Excerpted passage:
○ ○ ○ ○ ○

# Huron River(Flat Rock)



## flyfisher4life1 (Sep 5, 2011)

Benji-bass said:


> Don't post stuff in which you have no idea what you're talking about...
> 
> 
> Outdoor Hub mobile, the outdoor information engine


I can post whatever I want(not violating MSF rules), mind your own business.


----------



## FISHCATCHER1 (Nov 18, 2010)

this weather system thats rolling through now should move some fish.:evil:


----------



## flyfisher4life1 (Sep 5, 2011)

FISHCATCHER1 said:


> this weather system thats rolling through now should move some fish.:evil:


Yea it should! Are you taking out the fly rod?


----------



## FISHCATCHER1 (Nov 18, 2010)

yeah but not to the huron. i wont hit it until probably next week. im heading north in an hour in search of monster browns....let the chaos ensue!


----------



## flyfisher4life1 (Sep 5, 2011)

FISHCATCHER1 said:


> yeah but not to the huron. i wont hit it until probably next week. im heading north in an hour in search of monster browns....let the chaos ensue!


I'm actually going to the pm tomorrow, leaving today at 3am. Let me know when you are heading to Huron to swing some flies for steel, so I can also bring my fly rod also.


----------

○ ○ ○ ○ ○

Dataset extract:
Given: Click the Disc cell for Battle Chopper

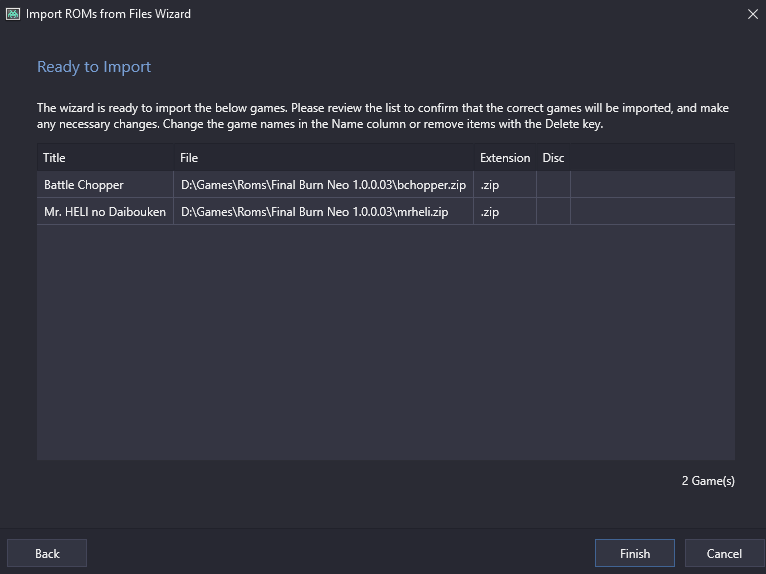Looking at the screenshot, I should [553, 185].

○ ○ ○ ○ ○

Task list:
[a] In the Huron River thread, what does FISHCATCHER1 say he is heading north in search of?
[b] Can you shorten the Huron River thread's paragraph beginning "I'm actually going to the pm tomorrow" while keeping its main facts?
[c] Print everything in the Huron River thread from "I'm actually going" down to "fly rod also.".

Responses:
[a] Monster browns.

[b] Going to the pm tomorrow, leaving today at 3am. Let me know when you head to the Huron to swing flies for steel so I can bring my fly rod too.

[c]
I'm actually going to the pm tomorrow, leaving today at 3am. Let me know when you are heading to Huron to swing some flies for steel, so I can also bring my fly rod also.